After an announced May 18 release date for the Evo 4G LTE, shipments of both the Evo 4G LTE and the HTC One X were delayed by U.S. Customs by order of the International Trade Commission, to ensure that its software complied with an import ban imposed on HTC over products violating a "data tapping" patent owned by Apple Inc., relating to displaying a menu of options when clicking on an email or phone number.

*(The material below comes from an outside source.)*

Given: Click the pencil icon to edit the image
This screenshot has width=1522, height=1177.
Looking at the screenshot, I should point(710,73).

On May 21, 2012, the Taipei Times reported that the HTC One X and HTC EVO 4G LTE shipment had cleared US Customs and was entering the United States. Following the report from the Taipei Times, Sprint confirmed the article and announced that the HTC EVO 4G LTE is expected to start shipping Thursday, May 24, 2012, to those who pre-ordered online. To comply with the ruling, such actions are pre-set to particular apps and can only be modified within a new "App Associations" menu.

== Features ==

The Evo 4G LTE is visibly and technologically similar to its GSM counterpart, the HTC One X. As a result, it shares many of its features and functionality with the One X, but still features other slight differences.

=== Kickstand ===
The Sprint CDMA variant of the handset once again featured the kickstand, popular with users of the HTC Evo 4G and watching videos.

=== Screen and input ===

The Evo 4G LTE utilizes a 720p 4.7 inch Super LCD 2 display, with a pixel-density of 312 ppi.

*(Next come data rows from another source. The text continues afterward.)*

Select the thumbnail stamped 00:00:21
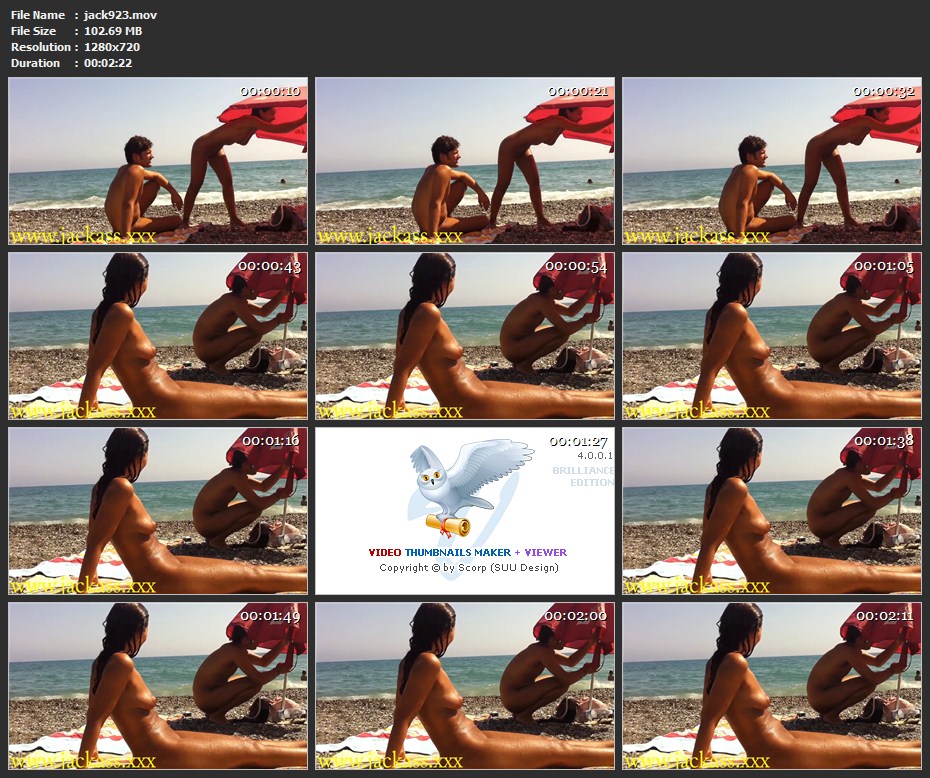The image size is (930, 778). (x=465, y=161)
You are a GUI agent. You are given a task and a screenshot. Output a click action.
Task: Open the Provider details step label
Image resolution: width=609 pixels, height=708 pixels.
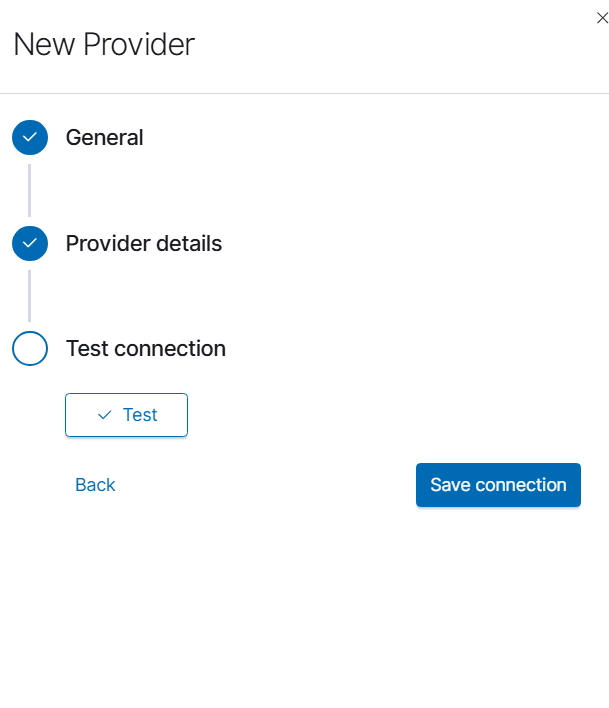[x=143, y=243]
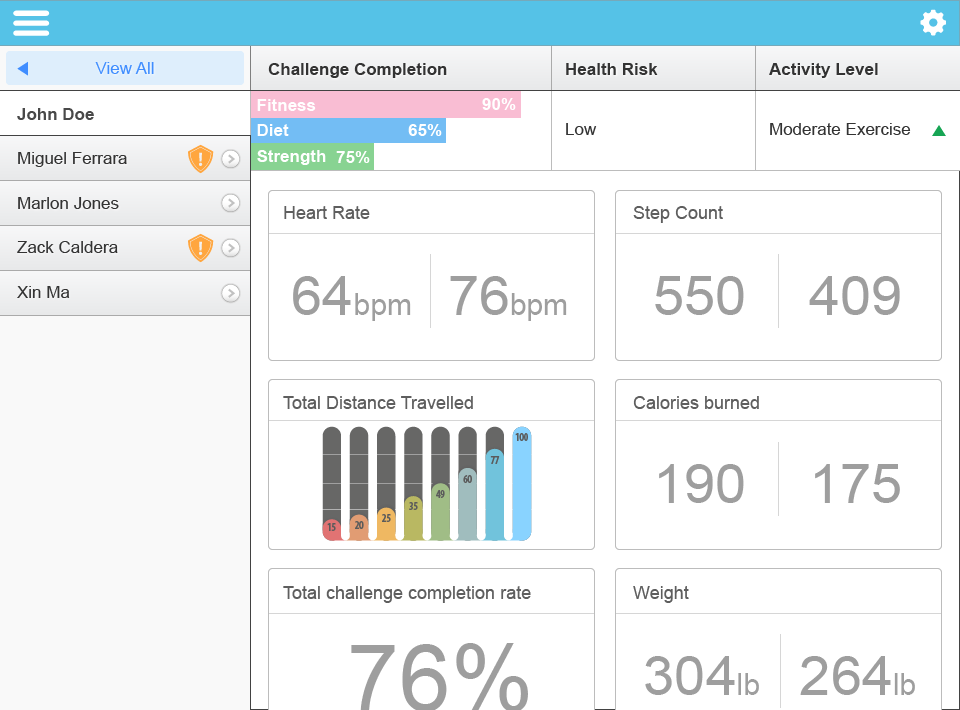
Task: Open the Heart Rate card
Action: click(x=431, y=275)
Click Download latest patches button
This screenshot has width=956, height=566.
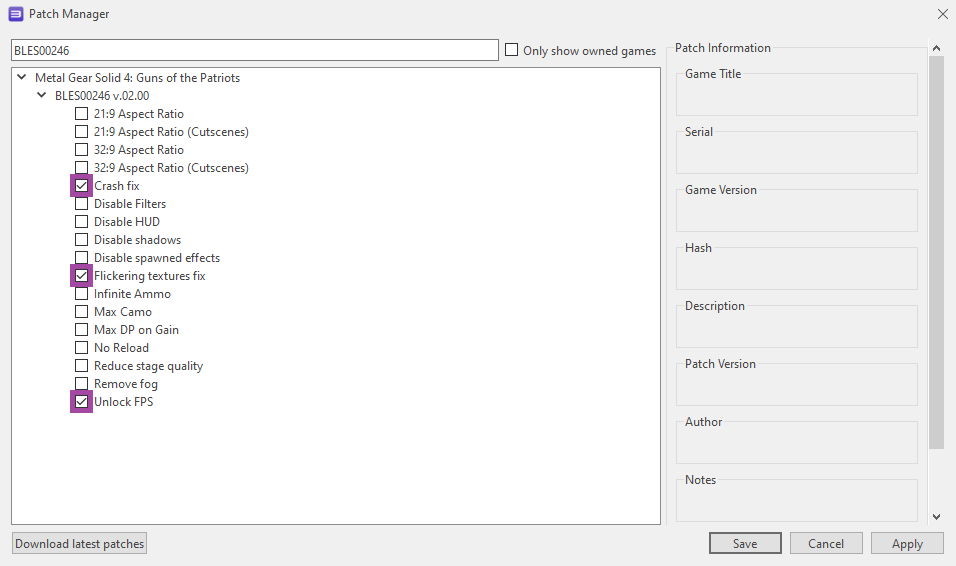[80, 543]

As with the One X, the Evo 4G LTE utilizes three capacitive keys on the front of the phone for the Back, Home, and Recent Apps functions, along with a power button and volume rocker. Unlike the One X, the Evo 4G LTE also features a camera button. As with other Sense 4.0 phones, applications that require the now deprecated "Menu" button from previous versions of Android display this button on a bar at the bottom of the screen when needed.

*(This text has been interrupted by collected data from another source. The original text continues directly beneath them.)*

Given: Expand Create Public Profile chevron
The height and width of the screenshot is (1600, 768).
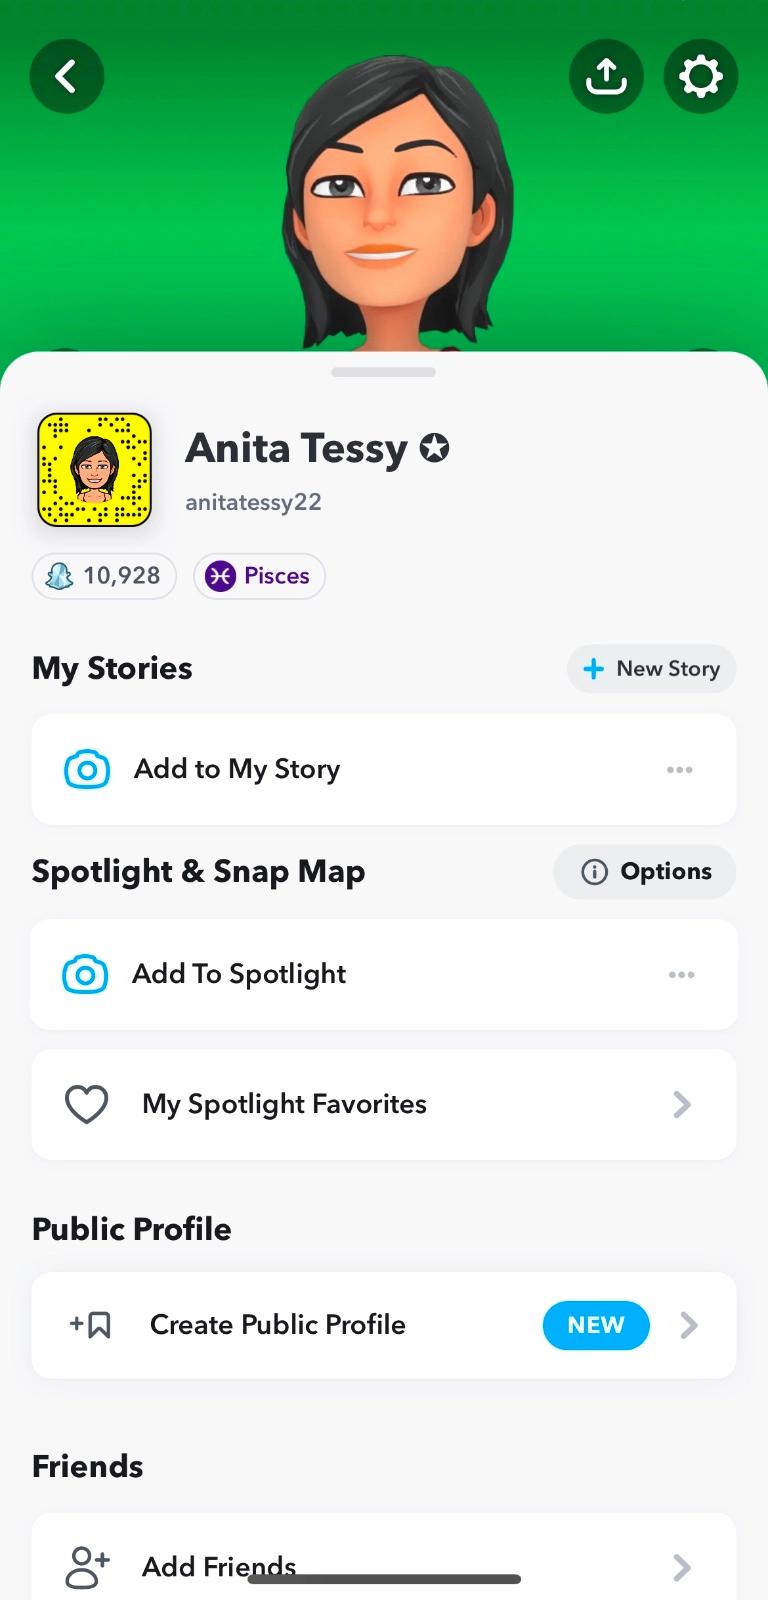Looking at the screenshot, I should [689, 1325].
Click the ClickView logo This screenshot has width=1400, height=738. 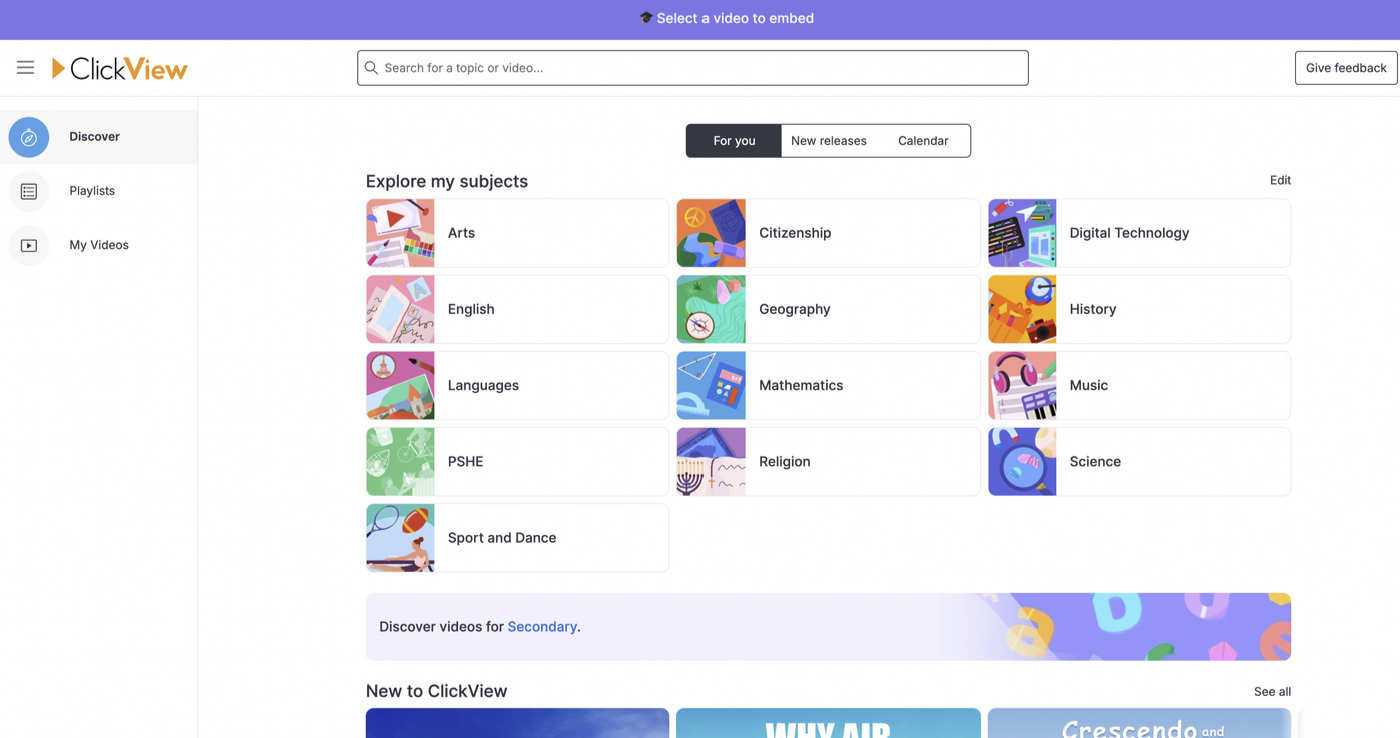coord(119,68)
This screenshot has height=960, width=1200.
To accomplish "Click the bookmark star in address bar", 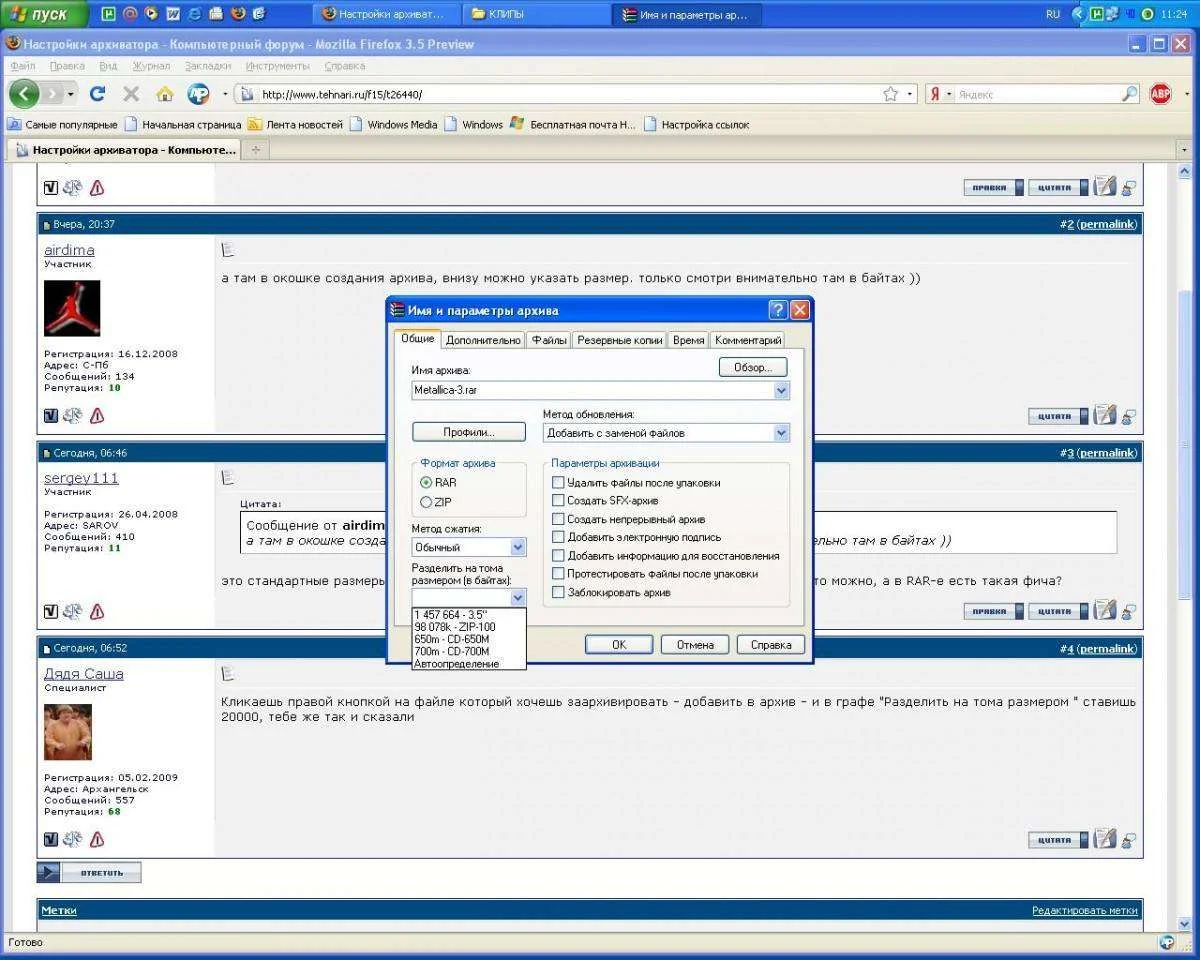I will [x=890, y=94].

=== Processor and memory ===

Like the LTE variants of the One X, the Evo 4G LTE utilizes a 1.5 GHz dual-core Qualcomm Snapdragon MSM8960 processor, with 1024 MB of RAM.

=== Cameras ===

The Evo 4G LTE features a rear-facing 8-megapixel camera capable of shooting 1080p videos, as well as a 1.3-megapixel front-facing camera. It also features HTC's "ImageSense" chip, which allows for increased camera functionality, such as the ability to shoot burst shots at 4 pictures per second, as well as take pictures while recording video.

=== Storage ===

The Evo 4G LTE features 16 GB of internal storage. Unlike the One X, the Evo 4G LTE also includes a Micro SDHC card slot, supporting up to 32 GB Class 10 of additional storage.

=== Audio and output===

As with other contemporary HTC phones, the Evo 4G LTE featured Beats Audio technology, providing better audio quality.

=== Connectivity ===

The Evo 4G LTE features a CDMA cellular radio that supports 3G, EV-DO, as well as Sprint's LTE network. The phone will also be the first Sprint phone to support HD voice. It does not operate on Sprint's 2G iDEN network. More importantly, it does not work on Sprint's 4G WiMAX network. This means that a customer moving from previous generation Sprint 4G WiMAX phones such as the Evo 4G/3D may see drastically slower speeds if they are not in a 4G LTE area.

=== Battery and power ===

The device features an integrated 2000 mAh battery.

=== Software===

As with other recent HTC phones, the Evo 4G LTE is pre-loaded with Android 4.0 and HTC's Sense 4.0 user interface. A software update for the EVO 4G LTE began rolling out to users on August 29, 2012. The update included several software fixes, Android version 4.0.4, and version 4.1 of HTC Sense. On December 13, 2012, Android 4.1 and Sense 4+ was rolling out with many new features including a new interface and Android version 4.1. On February 3, 2013, a new software update came out fixing the bugs and issues of Android 4.1 and Sense 4+ relating to the proximity sensor and camera. In October 2013, a new software update started rolling out. It made HD Voice over Sprint on by default. While HTC had apparently stated that the EVO 4G LTE would be updated to Android 4.3 via an update from them (rather than Sprint), that update has been pulled and abandoned. While not officially updated past Android 4.1 Jelly Bean, it can still run Android versions up to at least 5.0 Lollipop via community support.